Abren sus almas hacia mí, yo les escucho, entiendo su pena y la hago mía. Lloro
con ellos, les ayudo a limpiarse por dentro, y cuando se han calmado me pagan
mi servicio y se van. Eso es todo”.
Anoté
sus palabras en mi cuaderno; hablaba deprisa, y yo escribía como una posesa
para no perder ningún detalle de su explicación. Cuando terminé le hice una
última pregunta: “¿Y dónde encaja lo de el peso?” pregunté aludiendo al cartel
de su puesto en el mercado.

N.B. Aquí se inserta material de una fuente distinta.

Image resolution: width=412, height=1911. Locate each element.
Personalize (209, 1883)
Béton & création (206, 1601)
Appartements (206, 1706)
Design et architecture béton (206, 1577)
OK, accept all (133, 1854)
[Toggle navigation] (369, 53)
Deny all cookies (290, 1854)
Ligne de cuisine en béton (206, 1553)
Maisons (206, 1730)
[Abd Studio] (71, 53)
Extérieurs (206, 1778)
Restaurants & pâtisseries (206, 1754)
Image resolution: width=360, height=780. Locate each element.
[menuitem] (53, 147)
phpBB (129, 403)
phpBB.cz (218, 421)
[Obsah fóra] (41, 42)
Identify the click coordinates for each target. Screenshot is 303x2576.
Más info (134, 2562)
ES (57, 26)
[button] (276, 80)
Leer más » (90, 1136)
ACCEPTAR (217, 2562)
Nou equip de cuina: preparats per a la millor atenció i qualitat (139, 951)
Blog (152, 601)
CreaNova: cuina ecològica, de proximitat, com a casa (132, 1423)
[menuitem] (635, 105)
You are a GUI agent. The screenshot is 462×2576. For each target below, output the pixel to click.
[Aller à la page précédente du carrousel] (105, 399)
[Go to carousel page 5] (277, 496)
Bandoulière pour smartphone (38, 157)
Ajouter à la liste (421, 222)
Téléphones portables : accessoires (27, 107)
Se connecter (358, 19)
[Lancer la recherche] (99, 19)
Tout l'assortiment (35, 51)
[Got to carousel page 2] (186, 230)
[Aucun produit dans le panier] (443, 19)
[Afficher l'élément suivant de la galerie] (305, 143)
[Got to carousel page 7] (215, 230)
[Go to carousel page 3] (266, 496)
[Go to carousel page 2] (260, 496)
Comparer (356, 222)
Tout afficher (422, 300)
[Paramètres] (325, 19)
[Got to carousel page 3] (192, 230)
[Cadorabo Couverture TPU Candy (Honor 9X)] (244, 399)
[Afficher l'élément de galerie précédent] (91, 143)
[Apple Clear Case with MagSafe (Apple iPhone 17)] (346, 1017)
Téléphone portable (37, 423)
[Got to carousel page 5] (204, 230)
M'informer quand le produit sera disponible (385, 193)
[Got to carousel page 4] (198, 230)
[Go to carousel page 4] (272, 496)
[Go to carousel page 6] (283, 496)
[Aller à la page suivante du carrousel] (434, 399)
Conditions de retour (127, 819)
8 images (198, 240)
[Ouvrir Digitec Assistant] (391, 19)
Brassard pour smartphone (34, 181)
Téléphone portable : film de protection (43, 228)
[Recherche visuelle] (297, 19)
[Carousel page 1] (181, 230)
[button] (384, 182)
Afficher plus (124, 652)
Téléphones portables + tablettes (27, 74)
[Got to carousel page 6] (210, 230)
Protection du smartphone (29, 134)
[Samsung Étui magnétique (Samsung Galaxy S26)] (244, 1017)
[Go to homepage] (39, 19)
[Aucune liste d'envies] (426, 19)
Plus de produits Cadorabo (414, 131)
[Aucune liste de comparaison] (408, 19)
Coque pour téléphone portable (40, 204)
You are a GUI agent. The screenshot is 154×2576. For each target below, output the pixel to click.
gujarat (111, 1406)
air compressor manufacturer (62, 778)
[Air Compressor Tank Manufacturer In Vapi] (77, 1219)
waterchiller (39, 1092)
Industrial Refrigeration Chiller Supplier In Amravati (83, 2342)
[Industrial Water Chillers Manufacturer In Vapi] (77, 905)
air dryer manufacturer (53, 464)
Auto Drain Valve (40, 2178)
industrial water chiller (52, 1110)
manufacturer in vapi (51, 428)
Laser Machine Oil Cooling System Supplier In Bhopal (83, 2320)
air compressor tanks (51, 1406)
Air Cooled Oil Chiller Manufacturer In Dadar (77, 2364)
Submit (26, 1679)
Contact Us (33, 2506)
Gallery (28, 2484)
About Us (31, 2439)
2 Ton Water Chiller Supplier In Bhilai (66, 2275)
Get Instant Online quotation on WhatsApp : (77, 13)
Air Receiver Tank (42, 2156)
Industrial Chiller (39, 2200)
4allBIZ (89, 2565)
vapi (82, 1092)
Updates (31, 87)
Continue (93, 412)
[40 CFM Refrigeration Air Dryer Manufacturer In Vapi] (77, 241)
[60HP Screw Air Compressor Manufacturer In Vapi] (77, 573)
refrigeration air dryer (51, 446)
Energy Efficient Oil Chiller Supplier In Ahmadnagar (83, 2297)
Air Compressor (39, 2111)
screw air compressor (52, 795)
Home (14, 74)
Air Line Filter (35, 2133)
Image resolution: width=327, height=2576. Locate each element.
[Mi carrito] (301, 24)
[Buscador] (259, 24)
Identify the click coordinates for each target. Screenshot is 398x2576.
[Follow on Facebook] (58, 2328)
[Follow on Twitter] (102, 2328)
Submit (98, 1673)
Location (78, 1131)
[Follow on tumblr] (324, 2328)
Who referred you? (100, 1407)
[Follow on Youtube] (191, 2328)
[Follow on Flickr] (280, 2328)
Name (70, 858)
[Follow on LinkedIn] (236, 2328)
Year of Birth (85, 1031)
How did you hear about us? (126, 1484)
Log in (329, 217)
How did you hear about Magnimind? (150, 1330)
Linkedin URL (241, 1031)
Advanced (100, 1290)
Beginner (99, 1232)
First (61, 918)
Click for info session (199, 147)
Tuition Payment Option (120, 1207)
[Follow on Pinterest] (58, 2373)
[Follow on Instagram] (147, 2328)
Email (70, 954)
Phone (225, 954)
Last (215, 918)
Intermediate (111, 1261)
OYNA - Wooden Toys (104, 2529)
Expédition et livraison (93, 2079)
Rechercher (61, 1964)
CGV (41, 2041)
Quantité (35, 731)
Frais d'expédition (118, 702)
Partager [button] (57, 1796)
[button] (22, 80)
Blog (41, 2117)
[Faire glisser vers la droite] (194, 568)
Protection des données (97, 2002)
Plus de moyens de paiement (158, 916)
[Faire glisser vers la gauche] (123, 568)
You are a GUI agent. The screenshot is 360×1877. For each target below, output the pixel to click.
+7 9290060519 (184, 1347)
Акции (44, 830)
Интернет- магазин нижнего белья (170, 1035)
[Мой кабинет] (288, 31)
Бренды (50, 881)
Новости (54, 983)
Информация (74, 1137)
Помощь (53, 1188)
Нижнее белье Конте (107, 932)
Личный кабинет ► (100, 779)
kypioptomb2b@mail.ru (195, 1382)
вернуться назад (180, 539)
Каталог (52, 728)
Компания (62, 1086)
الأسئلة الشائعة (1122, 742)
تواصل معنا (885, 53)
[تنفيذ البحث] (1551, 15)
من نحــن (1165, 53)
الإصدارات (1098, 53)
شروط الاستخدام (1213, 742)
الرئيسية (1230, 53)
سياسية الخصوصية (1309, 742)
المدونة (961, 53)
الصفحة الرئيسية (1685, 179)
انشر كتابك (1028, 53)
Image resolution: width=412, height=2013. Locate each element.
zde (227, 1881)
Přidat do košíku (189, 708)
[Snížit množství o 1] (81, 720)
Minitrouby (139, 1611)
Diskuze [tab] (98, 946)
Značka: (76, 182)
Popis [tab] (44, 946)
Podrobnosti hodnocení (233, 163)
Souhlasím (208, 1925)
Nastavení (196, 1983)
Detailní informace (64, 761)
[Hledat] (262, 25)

Me miró como si yo fuera estúpida, como si no
hubiese entendido nada. “Me peso antes y después de cada trabajo. ¿Cómo si no
mediría la cantidad de lágrimas que derramo por alguien? Cuanto más lloro,
mejor se sienten. Las penas grandes exigen mucha agua salada para disolverse.
La tarifa varía, a las mujeres les cobro menos, ellas siempre tienen muchos más
motivos para sufrir. Es un buen negocio, no creas. En esta ciudad nunca me
faltará trabajo”.
Me
fui hacia mi hotel pensando en todo lo que Soraya me había dicho, y me di
cuenta de que quería, necesitaba, volver cuanto antes a casa para escribir esta
historia, para ver a mis amigos y a mi familia y saber, verificar, que yo no
llegaría al extremo de tener que pagar una Soraya para compartir pena y llanto.
Que no me faltaría quien me abrazase y acompañase mis lágrimas si estas me
fueran necesarias para seguir viviendo.